Figure 5 Converged architecture pattern
The fabric and fabric management host controllers require sufficient storage to account for the operating system and paging files. In Windows Server 2012 R2, we recommend that virtual memory be configured as “Automatically manage paging file size for all drives.”
Although boot from SAN from Fibre Channel and iSCSI storage is supported in Windows Server 2012 R2 and Windows Server 2012, it is widely accepted to have storage configured locally per server to provide these capabilities for each server, given the configuration of standard non-converged servers. In these cases, local storage should include two disks that are configured as RAID 1 (mirror) as a minimum, with an optional global hot spare.
To provide quorum for the server infrastructure, we recommend that you utilize a quorum configuration of Node and Disk Majority. To support this, a cluster witness disk is required to support this quorum model. In converged pattern configurations, we recommend that a 1 GB witness disk that is formatted as NTFS be provided for all fabric and fabric management clusters. This provides resiliency and prevents partition-in-time scenarios within the cluster.
Windows Server 2012 R2 provides multiple host access to a shared disk infrastructure through CSV. For converged patterns, the SAN should be configured to provide adequate storage for virtual machine workloads. Because workload virtual disks often exceed multiple gigabytes, we recommend that where it is supported by the workload, dynamically expanding disks be used to provide higher density and more efficient use of storage.

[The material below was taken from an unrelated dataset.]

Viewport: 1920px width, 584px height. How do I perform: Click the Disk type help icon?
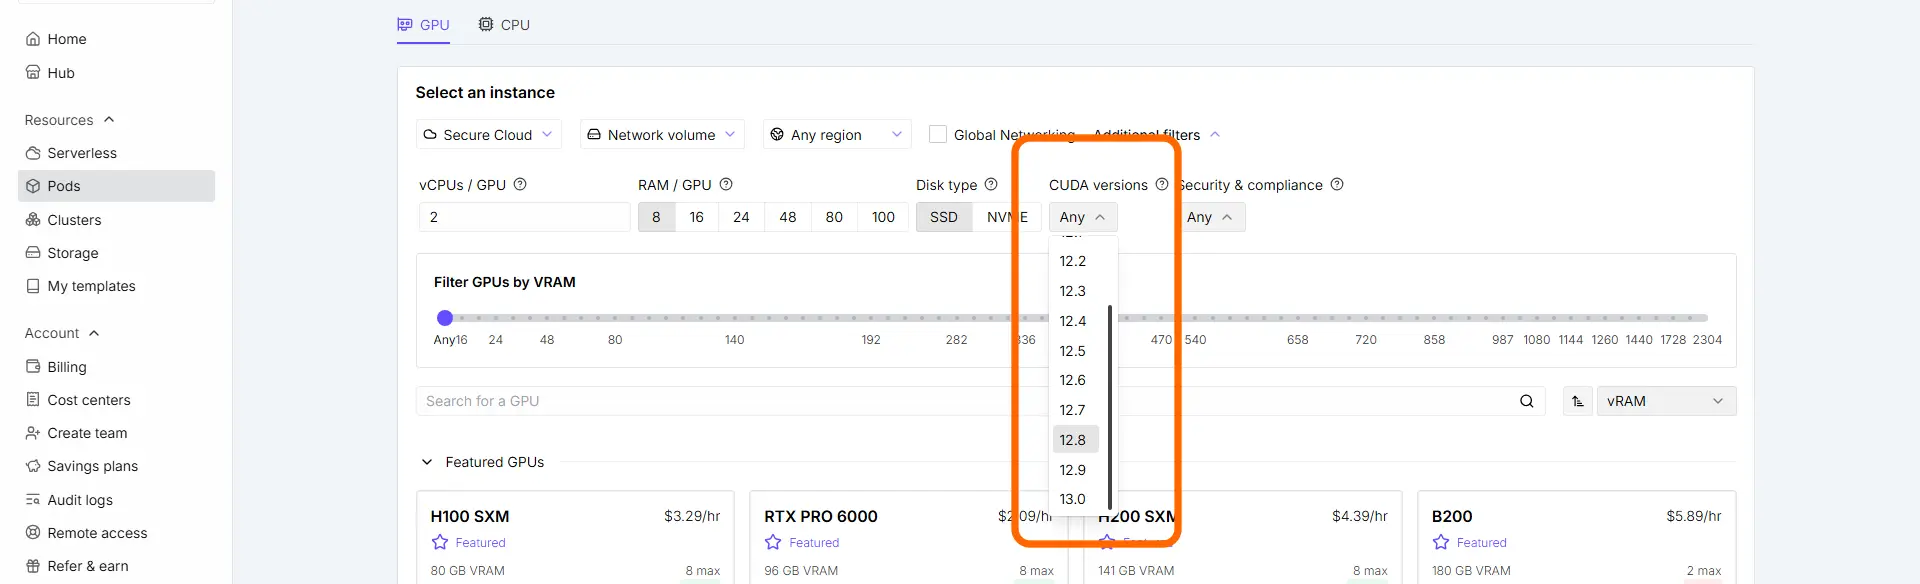[x=991, y=185]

Additional SAN capabilities such as thin provisioning of LUNs can assist with the consumption of physical space. However, this functionality should be evaluated to help make sure that workload performance is not affected.

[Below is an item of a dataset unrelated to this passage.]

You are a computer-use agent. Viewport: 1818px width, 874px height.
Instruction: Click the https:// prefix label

For the purposes of Hyper-V failover clustering, CSV must be configured in Windows as a basic disk that is formatted as NTFS (FAT and FAT32 are not supported for CSV). CSV cannot be used as a witness disk, and they cannot have Windows Data Deduplication enabled. Although supported, ReFS should not be used in conjunction with a CSV with Hyper-V workloads.
A CSV has no restrictions in the number of virtual machines that it can support on an individual CSV, because metadata updates on a CSV are orchestrated on the server side and they run in parallel to provide no interruption and increased scalability.
Performance considerations fall primarily on the IOPS that the SAN provides, given that multiple servers from the Hyper-V failover-cluster stream I/O to a commonly shared LUN. Providing more than one CSV to the Hyper-V failover cluster within the fabric can increase performance, depending on the SAN configuration.
To support guest clustering, LUNs can be presented to the guest operating system through iSCSI or Fibre Channel. Configurations for the converged pattern should include sufficient space on the SAN to support a small number of LUNs that support workloads with high availability requirements that must be satisfied within the guest virtual machines and associated applications.